Your goal →
Decide whether each statement below agrees with the text about Ellison and H.R. 676, answering yes or no and quoting the deciding words of the text.
1. Before recently, Conyers had introduced the bill for decades with little support.
2. The DNC has endorsed a single-payer health care system.
3. The Sanders companion bill has the backing of a majority of the Senate Democratic Caucus.

Text for analysis →
....

Ellison’s House colleagues gave their unanimous consent for him to replace Rep. John Conyers (D-Mich.) as chief sponsor of H.R. 676, the Expanded and Improved Medicare for All Act. (Conyers is retiring at the end of his term under a cloud of sexual misconduct allegations.)
The move makes Ellison the most prominent House spokesman for once-marginal legislation that has become a rallying point for progressives across the country. The bill, which Conyers introduced for decades with little support, now enjoys the backing of a majority of the House Democratic Caucus. A companion bill introduced by Sen. Bernie Sanders (I-Vt.) has the backing of more than one-third of the Senate Democratic Caucus, including virtually every rumored 2020 presidential candidate.
Ellison, a longtime backer of H.R. 676, attributed the uptick in congressional support to lawmakers hearing from constituents desperate for a more effective health care system.
“My motivation is just being in meetings, talking to people about their health care nightmare, and studying the array of options and coming up with this one as being the best one,” Ellison told HuffPost.
Ellison brings the imprimatur of a Democratic Party leader to legislation that has only recently edged its way into the mainstream. But he emphasized that he is pushing the bill in his capacity as a member of Congress. The DNC, he said, has not endorsed the idea of a single-payer health care system in which the federal government would be the sole insurer.

....

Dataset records
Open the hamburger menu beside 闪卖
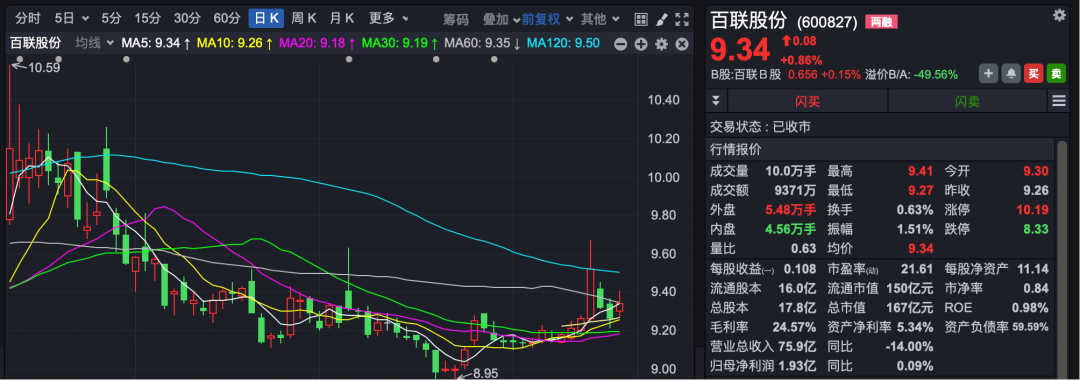This screenshot has width=1080, height=380. (x=1059, y=101)
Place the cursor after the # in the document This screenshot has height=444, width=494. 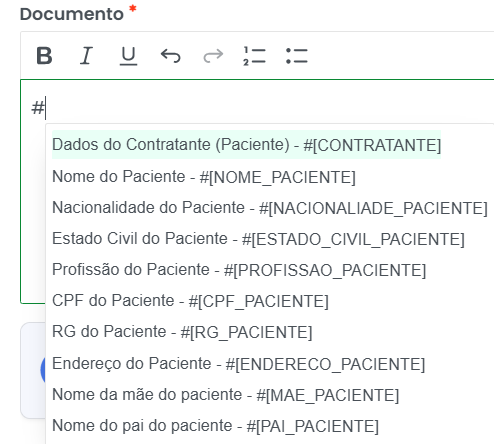(46, 108)
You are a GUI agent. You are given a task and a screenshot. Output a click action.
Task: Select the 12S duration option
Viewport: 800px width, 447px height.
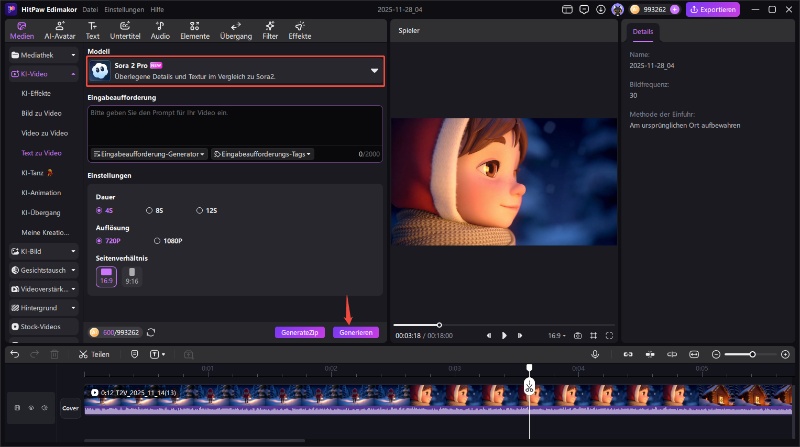(205, 211)
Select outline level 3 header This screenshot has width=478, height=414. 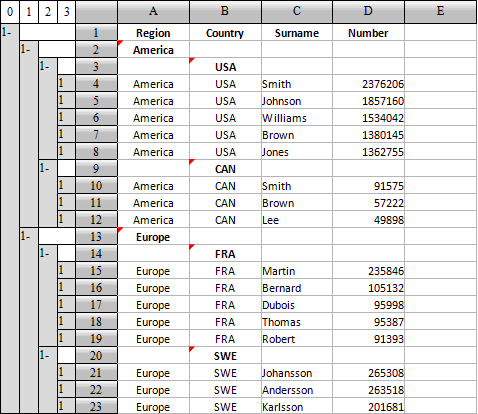[67, 12]
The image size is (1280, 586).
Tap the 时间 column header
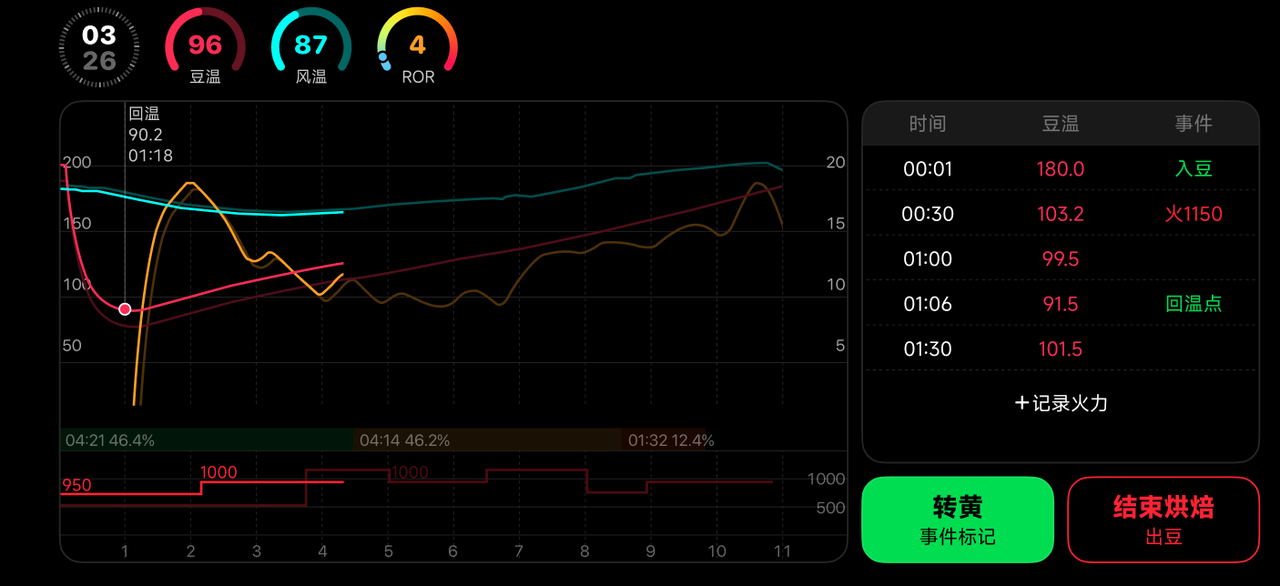(x=929, y=123)
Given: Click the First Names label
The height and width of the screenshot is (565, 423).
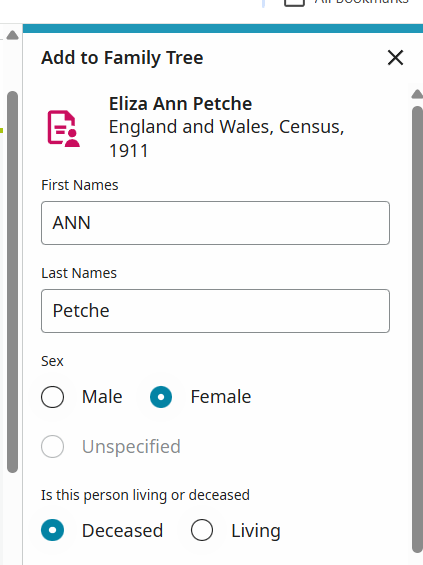Looking at the screenshot, I should 80,185.
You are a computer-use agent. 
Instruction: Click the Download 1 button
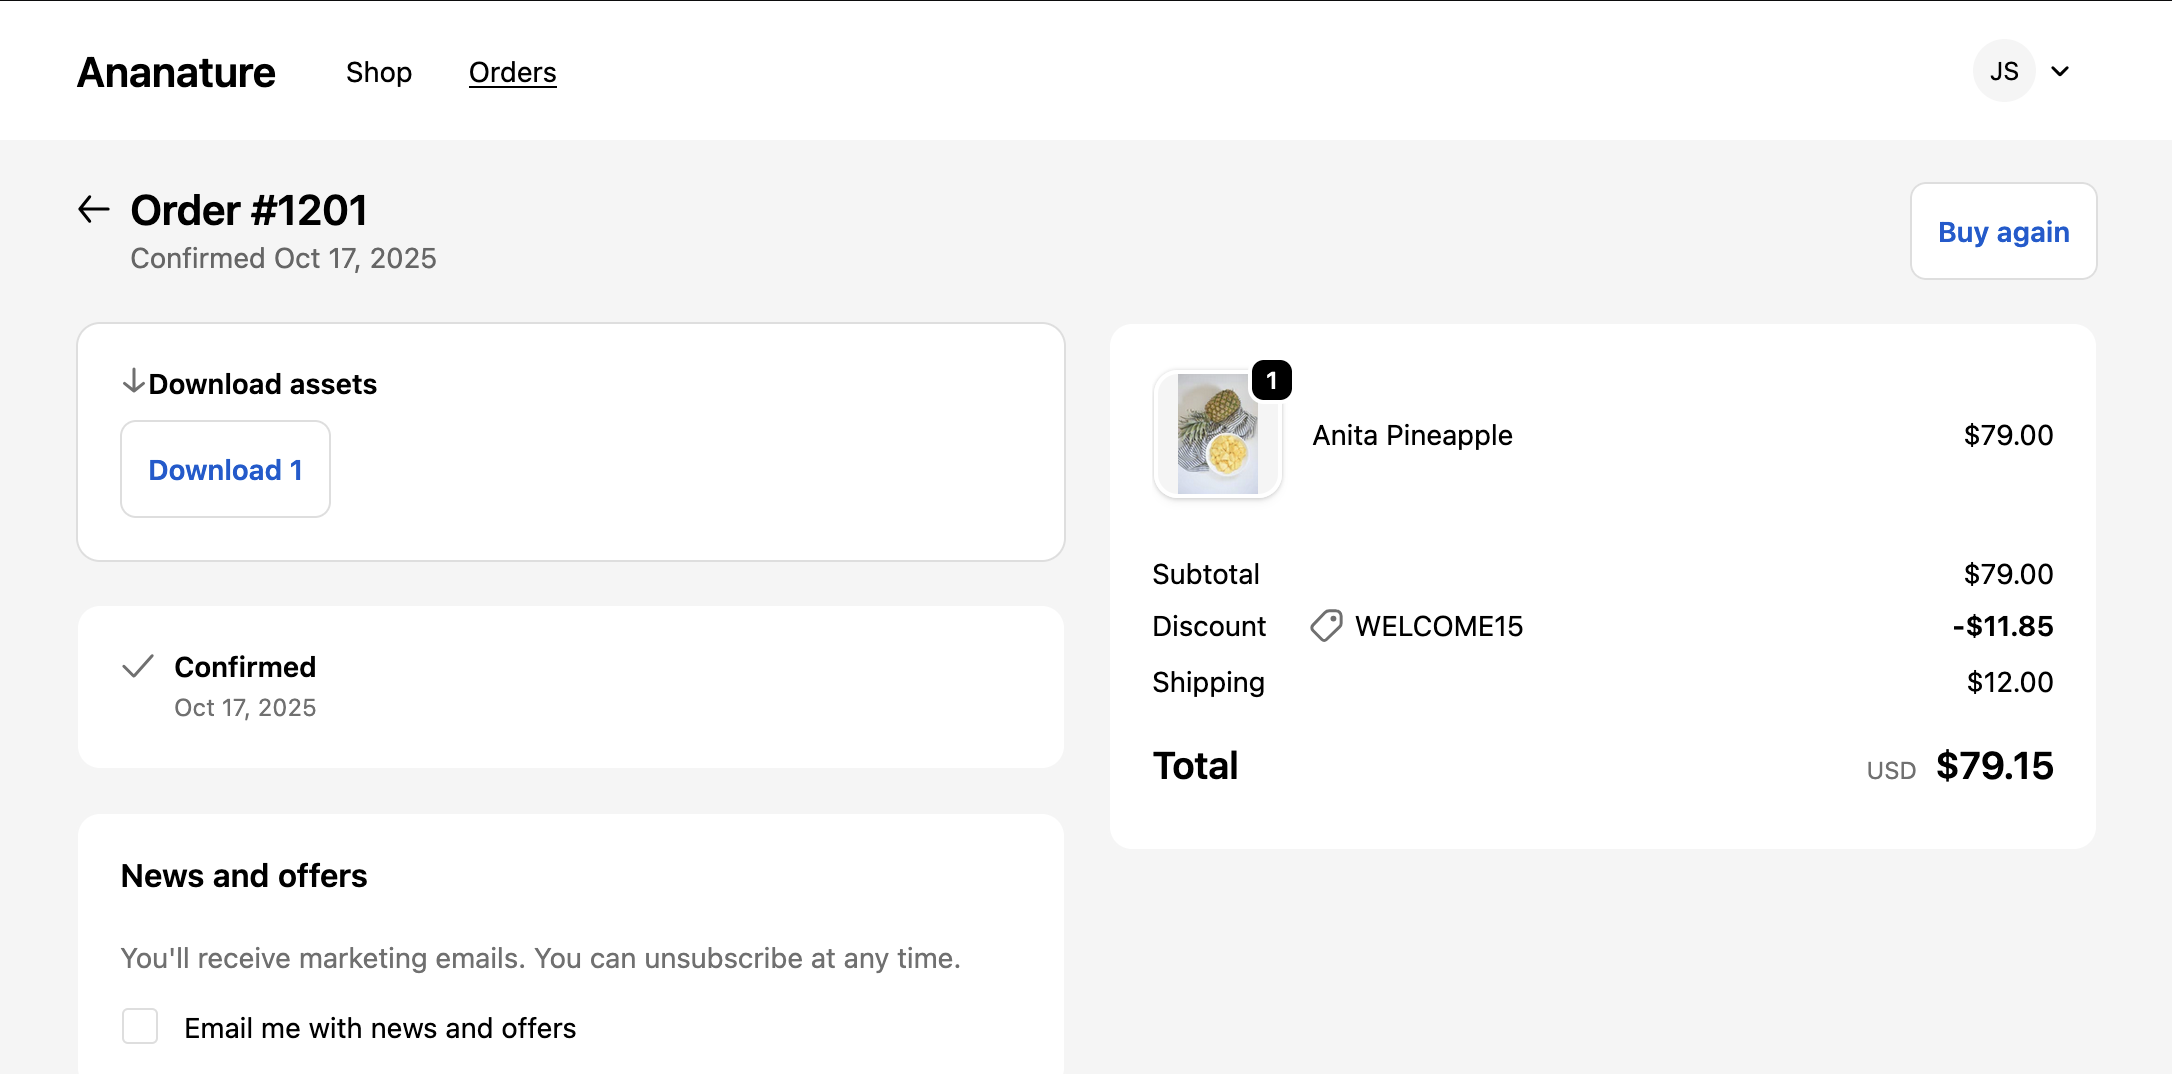[x=225, y=469]
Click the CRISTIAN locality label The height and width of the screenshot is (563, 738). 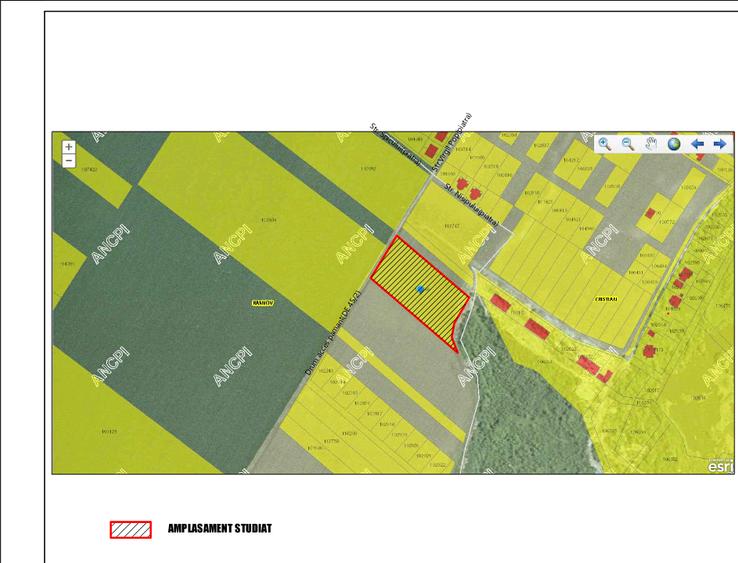pyautogui.click(x=606, y=298)
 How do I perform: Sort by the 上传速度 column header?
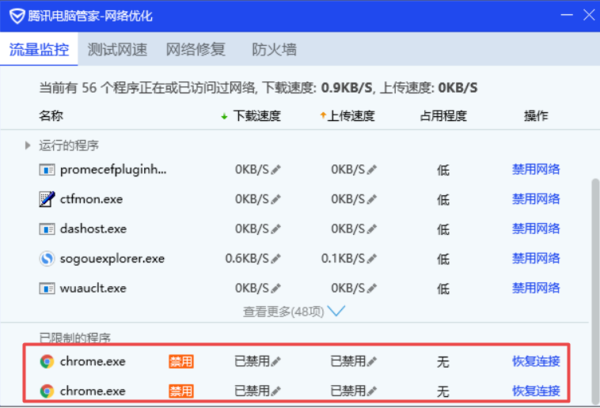(348, 116)

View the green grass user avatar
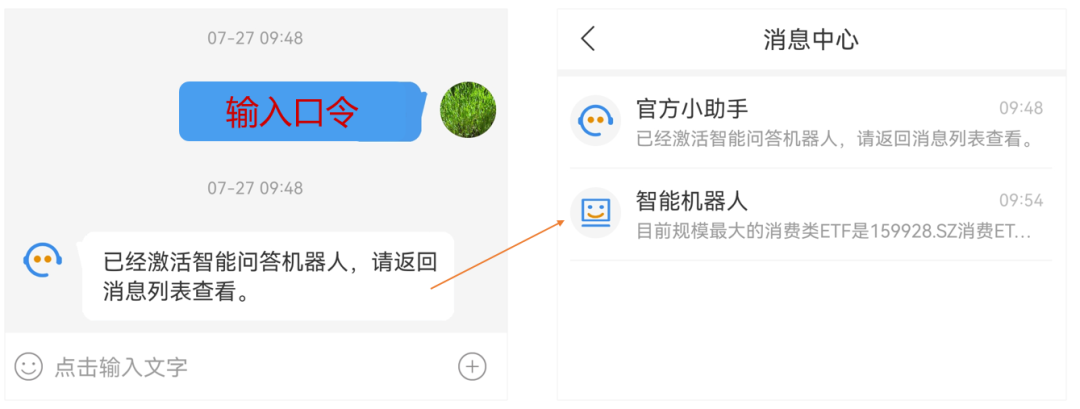468,110
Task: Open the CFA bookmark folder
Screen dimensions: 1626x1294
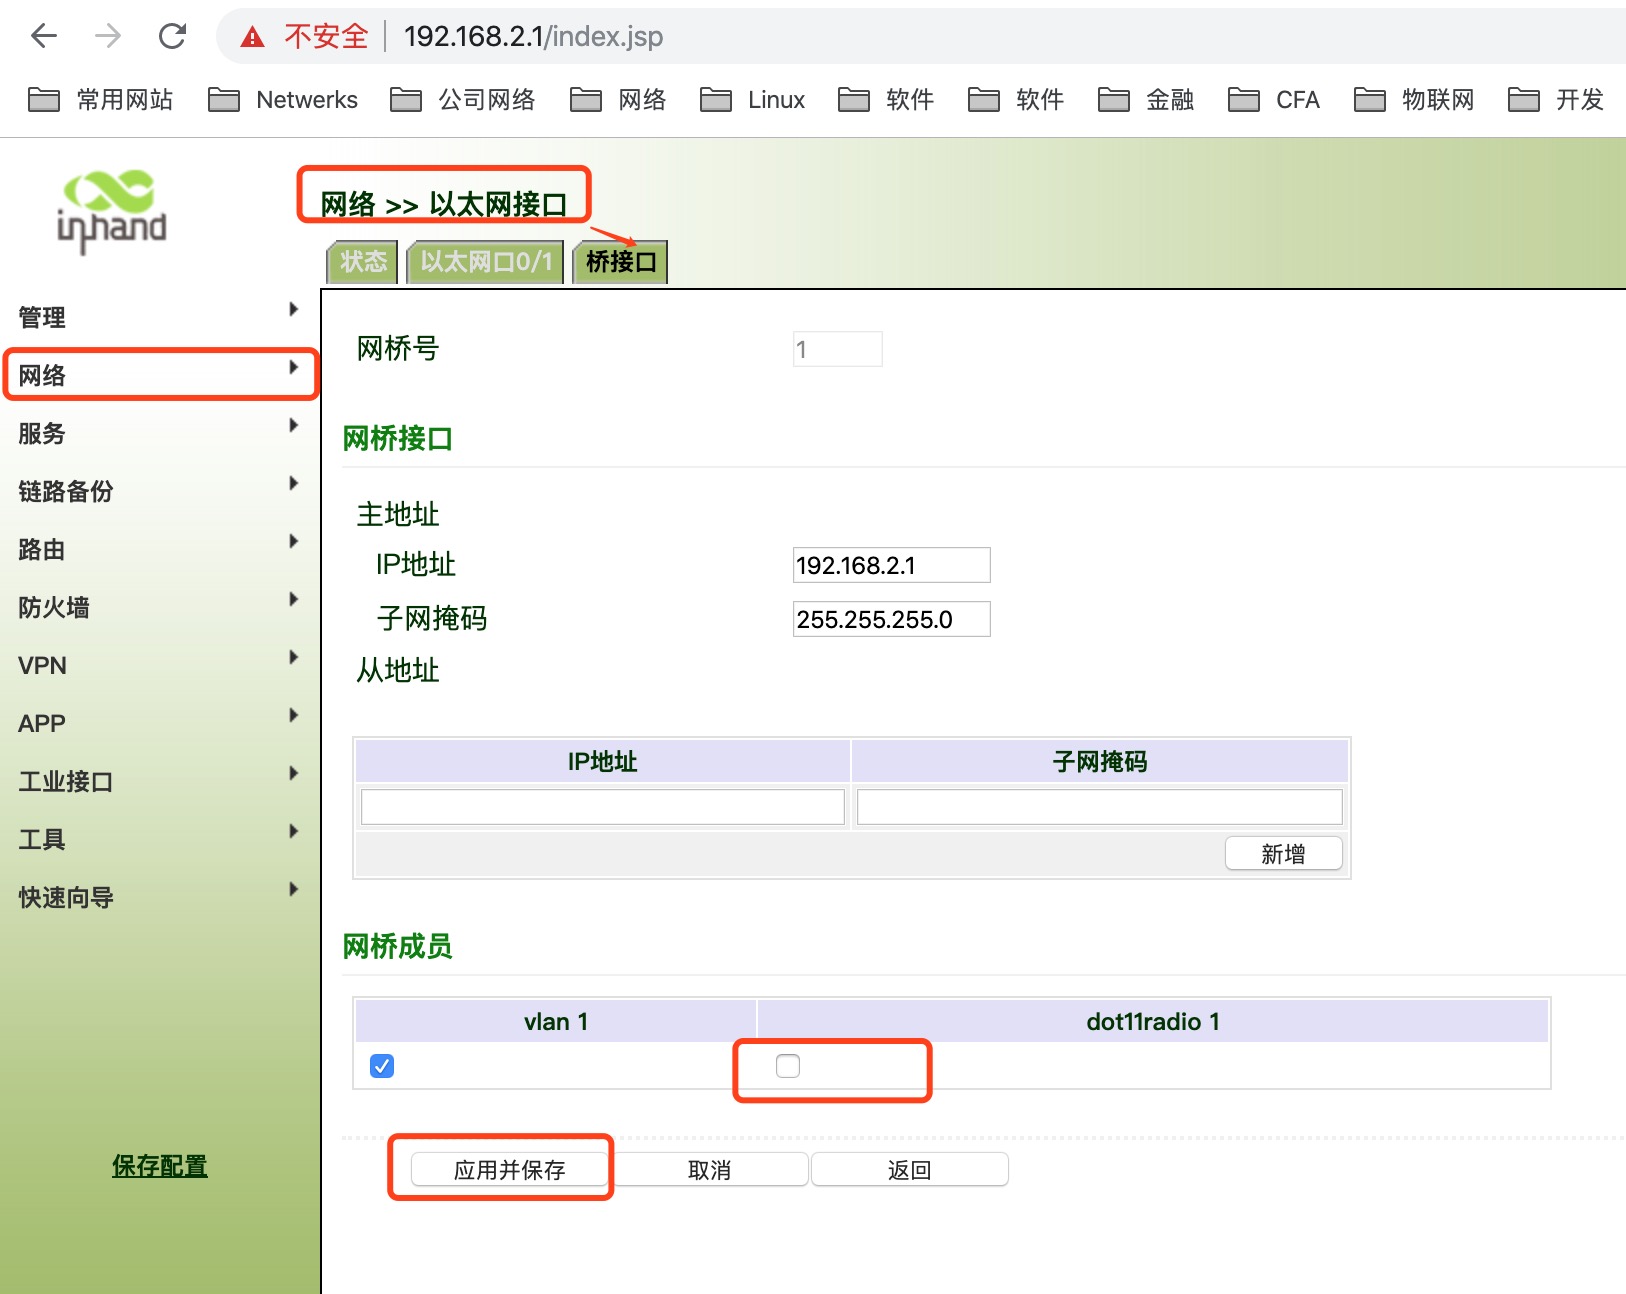Action: (1274, 100)
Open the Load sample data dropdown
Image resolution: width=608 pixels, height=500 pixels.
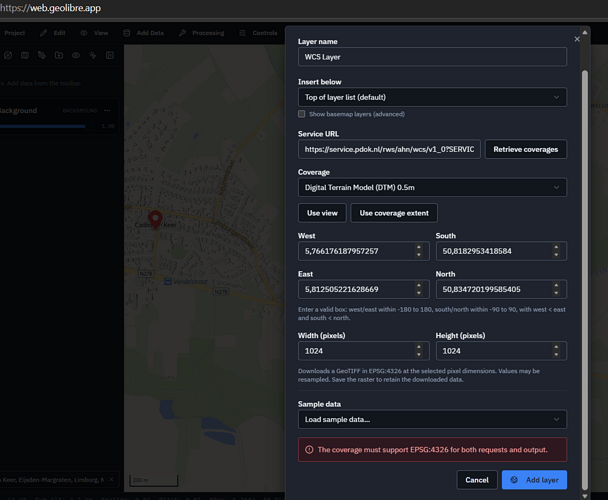(x=432, y=419)
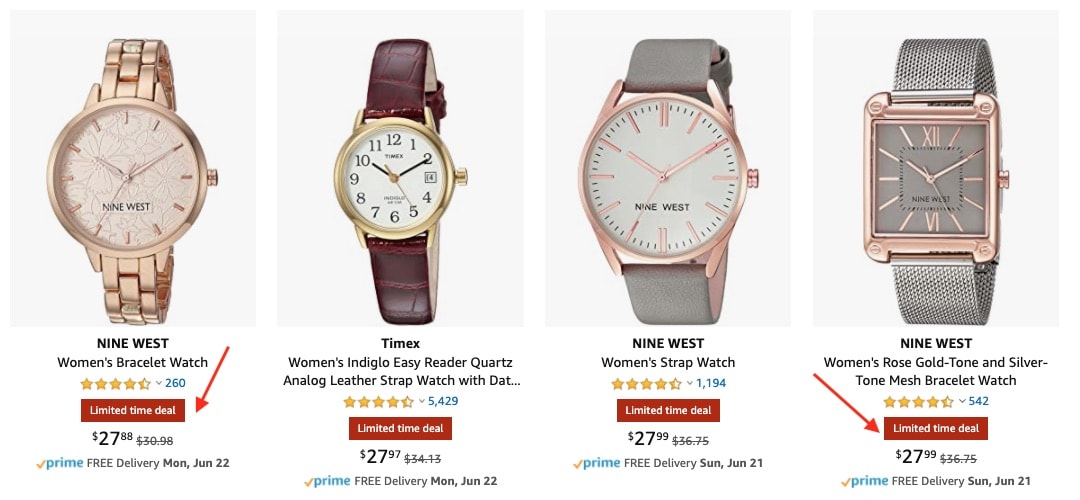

....

Output of the task →
1. Yes: "The bill, which Conyers introduced for decades with little support"
2. No: "The DNC, he said, has not endorsed the idea of a single-payer health care system"
3. No: "has the backing of more than one-third of the Senate Democratic Caucus"